HIGH FIVE for Five Points


Being tipped off to great NYC restaurants by out-of-towners makes me feel like a bad foodie. In this post however, I put my shame aside and focus on two other things I'm feeling: gratitude for Cheyenne, a dear friend from L.A. for taking me to Five Points, and adoration for Five Points, which served me the best breakfast dish I've had in NY. I use this superlative without even the slightest hesitation- the brunch I had at Five Points was absolutely the best I've had in NY.

Above is what I ordered. I referred to the Five Points Website in hopes that the online menu will ensure I miss nothing of what went into this dish, but it didn't exactly. The menu item I ordered, per the website is "Roasted Tomato & Eggs Soft Polenta & Parmesan." True these are some of the ingredients in this dish, but there are others missing: Fresh Mozzarella and Fresh Herbs, not to mention proper punctuation.
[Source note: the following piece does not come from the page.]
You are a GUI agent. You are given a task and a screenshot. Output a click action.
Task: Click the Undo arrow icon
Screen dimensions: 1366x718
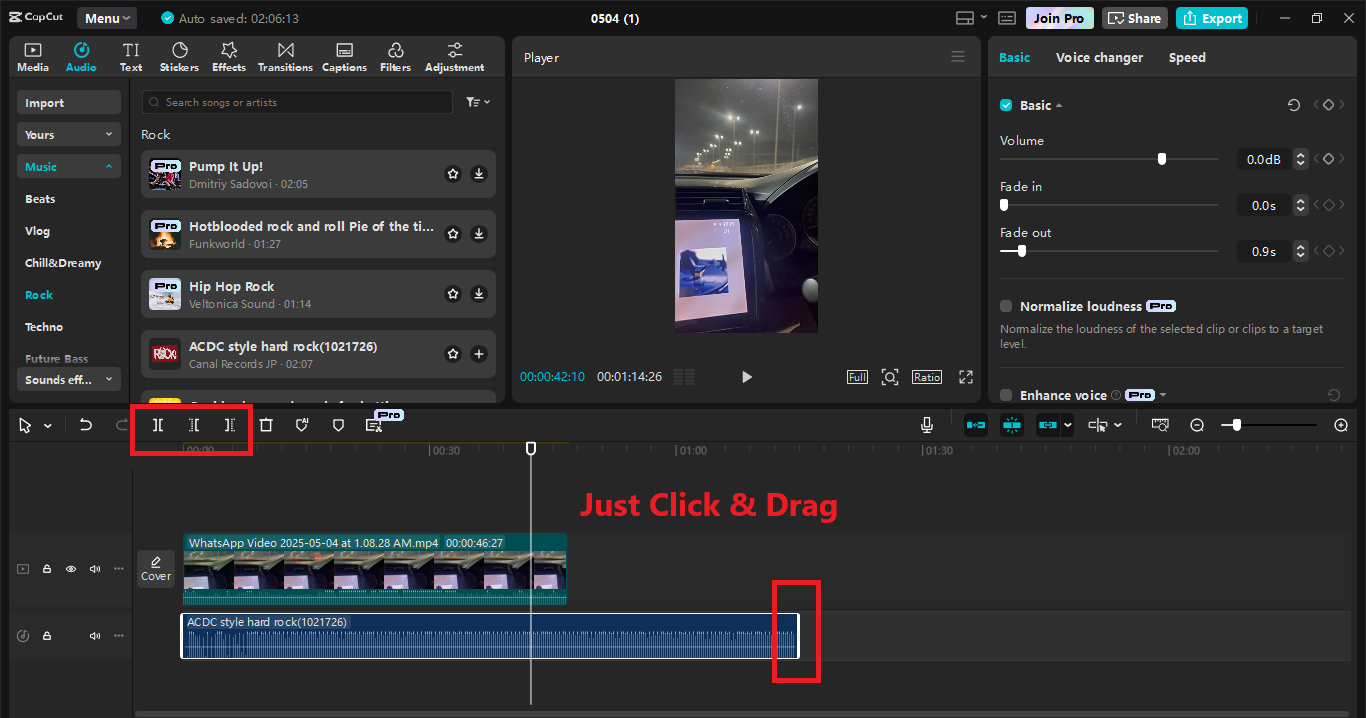[x=86, y=425]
More critically, what's missing is insight into the composition of these ingredients, and how they're cooked; is it a scramble? A frittata? Even though I asked the waitress to describe it, I placed my order unsure of what to expect.

I was very, very pleasantly surprised. No justice is done in their menu; here's what I would say: 'Baked in an open wood fire oven, whole organic eggs and herb roasted tomatoes swim in delicate synchrony atop creamy polenta. Anchoring these flavors is a generous presence of fragrant herbs, and a core of melted fresh mozzarella and parmesan cheeses.' I know that I don't have the space constraints of a menu- what I mean to convey is that what was set before me was way more than the menu gave credit.

To demystify how all of the above was arranged in the dish, here's a diagram:


Concentric circles of fresh, simple, goodness was it. At Five Points, they feel no need to exploit a sensational ingredient like truffle oil like Norma's (a snazzy brunch place at the Le Parker Meridien Hotel) does in a similar dish. They stand tall, confident in the quality and freshness of the Organic Hudson Valley eggs, the DiPaolo Mozzarella, and the locally grown herbs (these are not assumptions, the menu at the restaurant mentions all of these). A tad of innovation in the way that the ingredients are grouped, and the essence of a wood-fire that you would guess is in it's twelfth hour of burning, made this dish perfect.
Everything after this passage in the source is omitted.